▶ _Task item_: Would you please write out the records below exactly as they appear?
◇ ◇ ◇
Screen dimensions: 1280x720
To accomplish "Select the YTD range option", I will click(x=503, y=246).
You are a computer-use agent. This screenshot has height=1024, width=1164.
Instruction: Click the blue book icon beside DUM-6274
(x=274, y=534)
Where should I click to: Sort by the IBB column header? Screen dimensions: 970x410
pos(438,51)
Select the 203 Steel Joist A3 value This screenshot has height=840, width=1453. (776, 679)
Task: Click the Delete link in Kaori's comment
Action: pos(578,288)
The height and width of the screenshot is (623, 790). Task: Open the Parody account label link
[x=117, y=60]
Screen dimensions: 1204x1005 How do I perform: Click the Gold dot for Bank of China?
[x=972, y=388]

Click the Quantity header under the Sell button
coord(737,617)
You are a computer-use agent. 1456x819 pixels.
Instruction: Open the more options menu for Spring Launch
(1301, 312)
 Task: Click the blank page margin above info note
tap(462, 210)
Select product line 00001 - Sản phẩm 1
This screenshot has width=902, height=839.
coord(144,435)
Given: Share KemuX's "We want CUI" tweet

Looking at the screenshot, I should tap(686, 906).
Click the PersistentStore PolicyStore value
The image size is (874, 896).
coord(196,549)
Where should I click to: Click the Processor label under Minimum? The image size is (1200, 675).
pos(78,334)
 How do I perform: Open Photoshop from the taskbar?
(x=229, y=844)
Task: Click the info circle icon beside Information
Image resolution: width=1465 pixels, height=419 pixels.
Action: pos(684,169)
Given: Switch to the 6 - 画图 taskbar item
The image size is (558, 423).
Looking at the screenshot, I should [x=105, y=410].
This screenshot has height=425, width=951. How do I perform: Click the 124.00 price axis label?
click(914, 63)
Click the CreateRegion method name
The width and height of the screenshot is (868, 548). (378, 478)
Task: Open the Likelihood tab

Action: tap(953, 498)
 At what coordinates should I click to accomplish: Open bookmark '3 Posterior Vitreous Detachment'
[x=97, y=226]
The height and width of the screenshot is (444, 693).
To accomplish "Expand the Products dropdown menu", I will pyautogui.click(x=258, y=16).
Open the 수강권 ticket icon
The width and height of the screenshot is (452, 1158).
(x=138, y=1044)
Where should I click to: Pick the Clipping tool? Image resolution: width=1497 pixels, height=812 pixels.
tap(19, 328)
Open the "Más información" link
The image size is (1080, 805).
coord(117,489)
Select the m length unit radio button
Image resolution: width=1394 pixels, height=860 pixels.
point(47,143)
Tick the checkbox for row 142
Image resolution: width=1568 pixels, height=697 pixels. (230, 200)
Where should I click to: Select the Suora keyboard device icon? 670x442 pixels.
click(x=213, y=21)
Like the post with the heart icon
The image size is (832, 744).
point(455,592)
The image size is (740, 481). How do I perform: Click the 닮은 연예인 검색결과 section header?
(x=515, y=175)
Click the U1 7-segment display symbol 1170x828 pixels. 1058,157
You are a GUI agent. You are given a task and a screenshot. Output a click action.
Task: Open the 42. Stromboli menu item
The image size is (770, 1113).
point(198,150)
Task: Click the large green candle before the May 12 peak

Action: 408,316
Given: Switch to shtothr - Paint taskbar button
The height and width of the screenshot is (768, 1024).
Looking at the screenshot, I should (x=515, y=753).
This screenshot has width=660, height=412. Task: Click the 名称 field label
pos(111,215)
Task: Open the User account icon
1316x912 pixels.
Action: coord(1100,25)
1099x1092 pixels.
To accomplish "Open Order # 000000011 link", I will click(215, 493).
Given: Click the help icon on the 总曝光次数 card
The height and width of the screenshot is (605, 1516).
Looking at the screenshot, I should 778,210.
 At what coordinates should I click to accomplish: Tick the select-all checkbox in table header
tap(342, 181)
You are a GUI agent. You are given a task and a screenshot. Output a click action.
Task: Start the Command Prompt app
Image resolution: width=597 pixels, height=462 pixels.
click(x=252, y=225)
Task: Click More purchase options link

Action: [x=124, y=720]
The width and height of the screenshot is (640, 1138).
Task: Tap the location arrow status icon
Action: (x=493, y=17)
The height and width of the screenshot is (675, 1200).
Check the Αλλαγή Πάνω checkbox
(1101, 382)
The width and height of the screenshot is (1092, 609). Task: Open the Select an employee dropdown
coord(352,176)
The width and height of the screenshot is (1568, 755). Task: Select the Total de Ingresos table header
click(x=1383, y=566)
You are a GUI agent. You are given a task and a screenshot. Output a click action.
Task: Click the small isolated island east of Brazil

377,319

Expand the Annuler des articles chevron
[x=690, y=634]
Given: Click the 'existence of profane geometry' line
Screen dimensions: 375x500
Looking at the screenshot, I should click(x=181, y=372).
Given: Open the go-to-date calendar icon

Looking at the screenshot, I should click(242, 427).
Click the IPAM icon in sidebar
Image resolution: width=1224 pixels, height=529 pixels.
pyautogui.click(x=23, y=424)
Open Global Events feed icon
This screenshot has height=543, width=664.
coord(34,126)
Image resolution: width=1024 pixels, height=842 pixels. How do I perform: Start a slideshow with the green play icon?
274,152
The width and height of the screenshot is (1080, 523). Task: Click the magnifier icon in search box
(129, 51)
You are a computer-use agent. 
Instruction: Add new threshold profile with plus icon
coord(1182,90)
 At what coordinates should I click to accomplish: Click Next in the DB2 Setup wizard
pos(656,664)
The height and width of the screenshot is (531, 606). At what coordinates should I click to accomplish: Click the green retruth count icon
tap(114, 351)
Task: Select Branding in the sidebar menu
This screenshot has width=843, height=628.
◇ ◇ ◇
▶ _Task answer_:
Screen dimensions: 1280x720
To accomplish "Select the YTD range option", I will click(x=503, y=246).
You are a computer-use agent. This screenshot has height=1024, width=1164.
Instruction: Click the blue book icon beside DUM-6274
(x=274, y=534)
Where should I click to: Sort by the IBB column header? Screen dimensions: 970x410
pos(438,51)
Select the 203 Steel Joist A3 value This screenshot has height=840, width=1453. (776, 679)
Task: Click the Delete link in Kaori's comment
Action: pos(578,288)
The height and width of the screenshot is (623, 790). Task: Open the Parody account label link
[x=117, y=60]
Screen dimensions: 1204x1005 How do I perform: Click the Gold dot for Bank of China?
[x=972, y=388]

Click the Quantity header under the Sell button
coord(737,617)
You are a computer-use agent. 1456x819 pixels.
Instruction: Open the more options menu for Spring Launch
(1301, 312)
 Task: Click the blank page margin above info note
tap(462, 210)
Select product line 00001 - Sản phẩm 1
This screenshot has width=902, height=839.
coord(144,435)
Given: Share KemuX's "We want CUI" tweet

Looking at the screenshot, I should tap(686, 906).
Click the PersistentStore PolicyStore value
The image size is (874, 896).
coord(196,549)
Where should I click to: Click the Processor label under Minimum? The image size is (1200, 675).
pos(78,334)
 How do I perform: Open Photoshop from the taskbar?
(x=229, y=844)
Task: Click the info circle icon beside Information
Image resolution: width=1465 pixels, height=419 pixels.
Action: pos(684,169)
Given: Switch to the 6 - 画图 taskbar item
The image size is (558, 423).
Looking at the screenshot, I should [x=105, y=410].
This screenshot has height=425, width=951. How do I perform: Click the 124.00 price axis label?
click(914, 63)
Click the CreateRegion method name
The width and height of the screenshot is (868, 548). (378, 478)
Task: Open the Likelihood tab

Action: tap(953, 498)
 At what coordinates should I click to accomplish: Open bookmark '3 Posterior Vitreous Detachment'
[x=97, y=226]
The height and width of the screenshot is (444, 693).
To accomplish "Expand the Products dropdown menu", I will pyautogui.click(x=258, y=16).
Open the 수강권 ticket icon
The width and height of the screenshot is (452, 1158).
(x=138, y=1044)
Where should I click to: Pick the Clipping tool? Image resolution: width=1497 pixels, height=812 pixels.
tap(19, 328)
Open the "Más información" link
The image size is (1080, 805).
coord(117,489)
Select the m length unit radio button
Image resolution: width=1394 pixels, height=860 pixels.
point(47,143)
Tick the checkbox for row 142
Image resolution: width=1568 pixels, height=697 pixels. (230, 200)
Where should I click to: Select the Suora keyboard device icon? 670x442 pixels.
click(x=213, y=21)
Like the post with the heart icon
The image size is (832, 744).
point(455,592)
The image size is (740, 481). How do I perform: Click the 닮은 연예인 검색결과 section header?
(x=515, y=175)
Click the U1 7-segment display symbol 1170x828 pixels. 1058,157
You are a GUI agent. You are given a task and a screenshot. Output a click action.
Task: Open the 42. Stromboli menu item
The image size is (770, 1113).
point(198,150)
Task: Click the large green candle before the May 12 peak

Action: 408,316
Given: Switch to shtothr - Paint taskbar button
The height and width of the screenshot is (768, 1024).
Looking at the screenshot, I should (x=515, y=753).
This screenshot has width=660, height=412. Task: Click the 名称 field label
pos(111,215)
Task: Open the User account icon
1316x912 pixels.
Action: coord(1100,25)
1099x1092 pixels.
To accomplish "Open Order # 000000011 link", I will click(215, 493).
Given: Click the help icon on the 总曝光次数 card
The height and width of the screenshot is (605, 1516).
Looking at the screenshot, I should 778,210.
 At what coordinates should I click to accomplish: Tick the select-all checkbox in table header
tap(342, 181)
You are a GUI agent. You are given a task and a screenshot. Output a click action.
Task: Start the Command Prompt app
Image resolution: width=597 pixels, height=462 pixels.
click(x=252, y=225)
Task: Click More purchase options link

Action: [x=124, y=720]
The width and height of the screenshot is (640, 1138).
Task: Tap the location arrow status icon
Action: (x=493, y=17)
The height and width of the screenshot is (675, 1200).
Check the Αλλαγή Πάνω checkbox
(1101, 382)
The width and height of the screenshot is (1092, 609). Task: Open the Select an employee dropdown
coord(352,176)
The width and height of the screenshot is (1568, 755). Task: Select the Total de Ingresos table header
click(x=1383, y=566)
You are a GUI agent. You are given a task and a screenshot. Output a click action.
Task: Click the small isolated island east of Brazil

377,319

Expand the Annuler des articles chevron
[x=690, y=634]
Given: Click the 'existence of profane geometry' line
Screen dimensions: 375x500
Looking at the screenshot, I should click(x=181, y=372).
Given: Open the go-to-date calendar icon

Looking at the screenshot, I should click(242, 427).
Click the IPAM icon in sidebar
Image resolution: width=1224 pixels, height=529 pixels.
pyautogui.click(x=23, y=424)
Open Global Events feed icon
This screenshot has height=543, width=664.
coord(34,126)
Image resolution: width=1024 pixels, height=842 pixels. How do I perform: Start a slideshow with the green play icon?
274,152
The width and height of the screenshot is (1080, 523). Task: Click the magnifier icon in search box
(129, 51)
You are a computer-use agent. 
Instruction: Add new threshold profile with plus icon
coord(1182,90)
 At what coordinates should I click to accomplish: Click Next in the DB2 Setup wizard
pos(656,664)
The height and width of the screenshot is (531, 606). At what coordinates should I click to accomplish: Click the green retruth count icon
tap(114, 351)
Task: Select Branding in the sidebar menu
This screenshot has width=843, height=628.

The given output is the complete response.